In 1963 Karl Heinrich Rengstorf of the University of Münster put forth the theory that the Dead Sea scrolls originated at the library of the Jewish Temple in Jerusalem. This theory was rejected by most scholars during the 1960s, who maintained that the scrolls were written at Qumran rather than transported from another location (a position then thought to be supported by de Vaux's identification of a room within the ruins of Qumran as a probable scriptorium — an identification that has since been disputed by various archaeologists). Rengstorf's theory is also rejected by Norman Golb, who argues that it is rendered unlikely by the great multiplicity of conflicting religious ideas found among the scrolls. It has been revived, however, by Rachel Elior, who heads the department of Jewish Thought at the Hebrew University in Jerusalem.

Christian connections

Spanish Jesuit José O'Callaghan has argued that one fragment (7Q5) is a New Testament text from the Gospel of Mark, chapter 6, verses 52–53. In recent years this controversial assertion has been taken up again by German scholar Carsten Peter Thiede. A successful identification of this fragment as a passage from Mark would make it the earliest extant New Testament document, dating somewhere between AD 30 and 60. Opponents consider that the fragment is tiny and requires so much reconstruction (the only complete word in Greek is "και" = "and") that it could have come from a text other than Mark.

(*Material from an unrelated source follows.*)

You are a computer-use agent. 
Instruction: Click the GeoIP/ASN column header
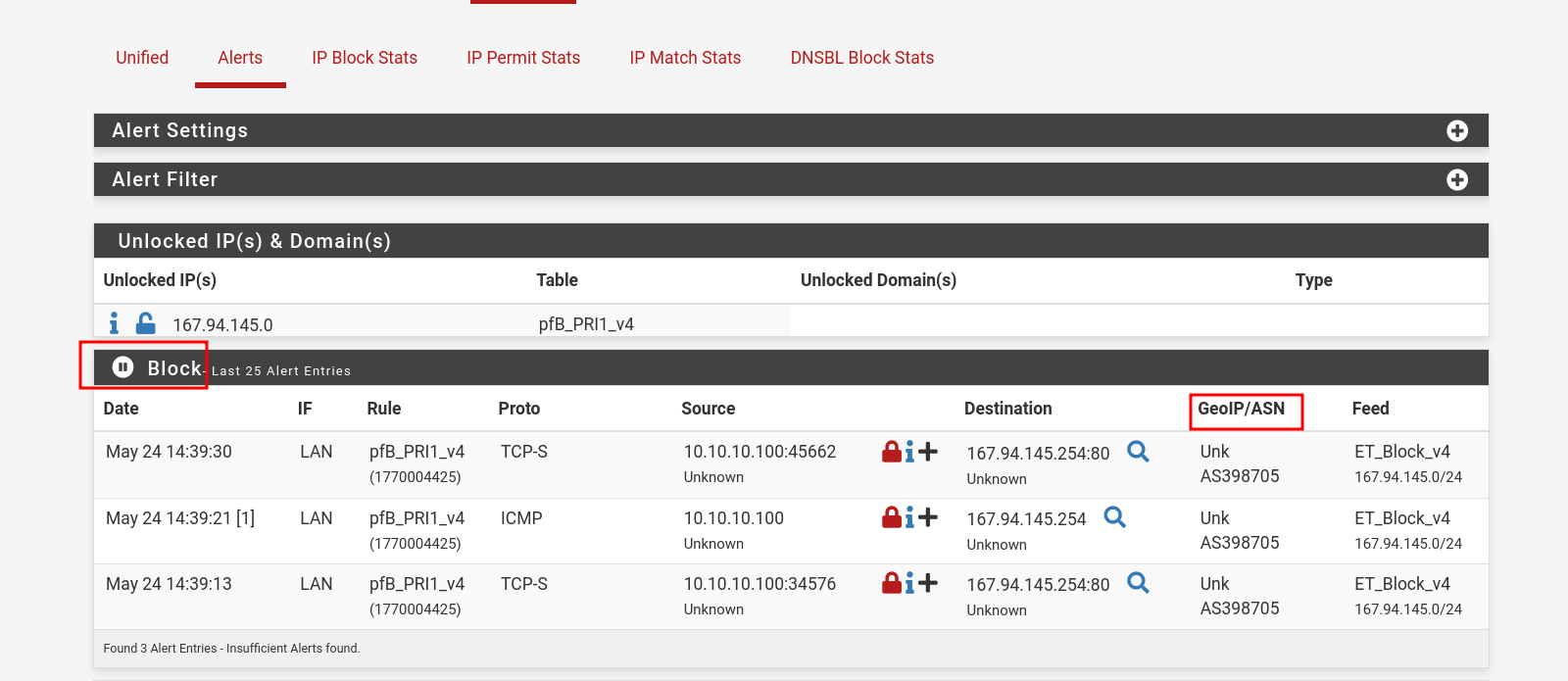(x=1241, y=409)
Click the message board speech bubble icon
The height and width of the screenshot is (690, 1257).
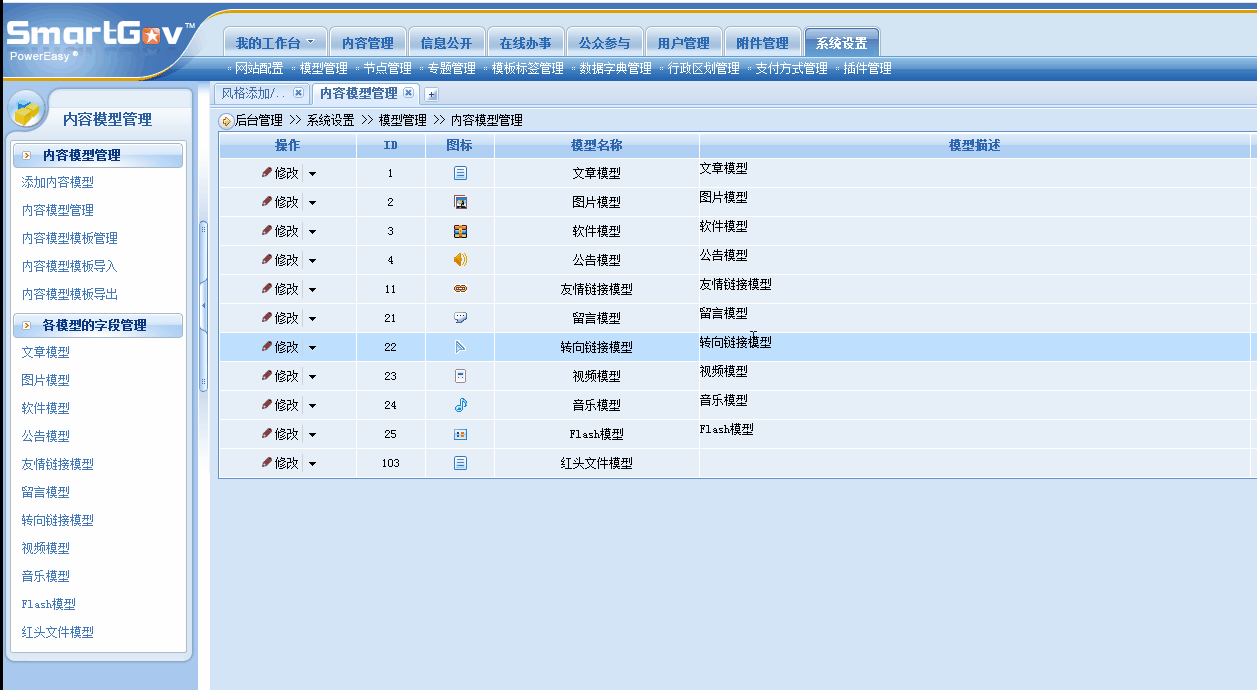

Robert Eisenman advanced the theory that some scrolls actually describe the early Christian community, characterized as more fundamentalist and rigid than the one portrayed by the New Testament. Eisenman also attempted to relate the career of James the Just and Paul of Tarsus to some of these documents.

Other theories

Some of the scrolls may actually be the lost books mentioned in the Bible. Because they are frequently described as important to the history of the Bible, the scrolls are surrounded by a wide range of conspiracy theories: one example is the claim that they were entirely fabricated or planted by extra-terrestrials. There is also writing about the Nephilim related to the Book of Enoch. Other theories with more support among scholars include Qumran as a military fortress or a winter resort (Abegg et al 2002).

Discovery

The scrolls were found in 11 caves near a settlement at Qumran, none of them coming from the actual settlement. It is generally accepted that a Bedouin goat- or sheep-herder by the name of Mohammed Ahmed el-Hamed (nicknamed edh-Dhib, "the wolf") made the first discovery towards the beginning of 1947.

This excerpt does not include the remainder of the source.